Be my valentine … but say it with books

Who needs flowers? February 14 is International Book Giving Day — and I’m in love. You would be too if you’d just scored a second-hand copy of Birdsong by Sebastian Faulks for just $4 and had done so with the intoxicating scent of Valentine’s Day flowers all around.

The shop I’m in is called Bloomsbury, which transports me straight to Virginia Woolf’s Mrs Dalloway buying flowers in the lead up to her party. I’m convinced I see Mrs D disappearing out of the shop onto Beattie Street, Balmain, with an armful of beautiful blooms.
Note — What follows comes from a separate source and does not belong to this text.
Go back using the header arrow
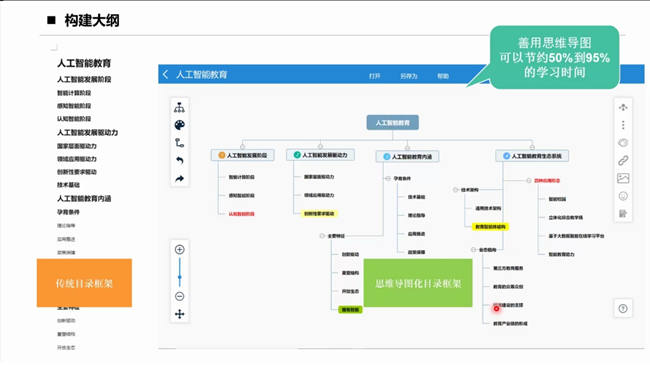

Bloomsbury, as the name might suggest, is a florist-cum-bookshop and it’s a pairing that’s working for me on this visit.

I like the higgledy-piggledy book nook where Helen Garner’s Monkey Grip is jumbled in with Les Murray’s Collected Poems,  Muriel Barbery’s The Elegance of the Hedgehog with Ted Hughes’ Crow and Frank Moorhouse’s Grand Days with Kiran Desai’s The Inheritance of Loss. Think of the choppy, gritty chaos of Gould’s Bookshop in Newtown but on a miniature, more manageable, scale.

Fittingly (it is Valentine’s Day after all) the first book I spot is Robert Dessaix’s Twilight of Love. Dessaix is an old flame. I love him for his erudition, dexterity with language and rapier wit.

My love-at-first-sight moment, however, is not Dessaix but a typewriter boxed in by books and secreted away in the gloom. There’s a sheet of paper in the platen with ragged handwriting in blue pen. It says: $20. Just like Hemingway … But needs a ribbon and mechanical repair of space bar.

Roses, birds of paradise, flannel flowers, ornamental chilli plants in red wrappers, cuddly bears in a wooden cupboard, sprouting kits, heart-shaped chocolates, bug guard, blood and bone and BOOKS.

Ain’t love grand!

In the spirit of International Book Giving Day I also bought my good friend Andrei Makine’s A Life’s Music for his Valentine’s day birthday. I know he’ll be extremely pleased.

My top three finds were:

A Body of Water by Beverley Farmer. Farmer is one of Australia’s finest writers and although it is years since I read this book I can attest to her creative powers and her facility in describing the creative process. You should read Milk and Home Time too.

In Patagonia by Bruce Chatwin. Published in 1977, In Patagonia established Chatwin’s reputation as a travel writer. The book was awarded the Hawthornden Prize and the E. M. Forster Award.

The Secret River by Kate Grenville. Crikey blogger Lloyd Bradford Syke wrote recently that The Secret River is as close as it gets to textual healing. Published in 2005, the novel explores Australia’s race relations as played out between a convict family called the Thornhills and the Dharug people of the Hawkesbury River.

Bloomsbury Flowers & Gardens is at 7 Beattie St Balmain, New South Wales.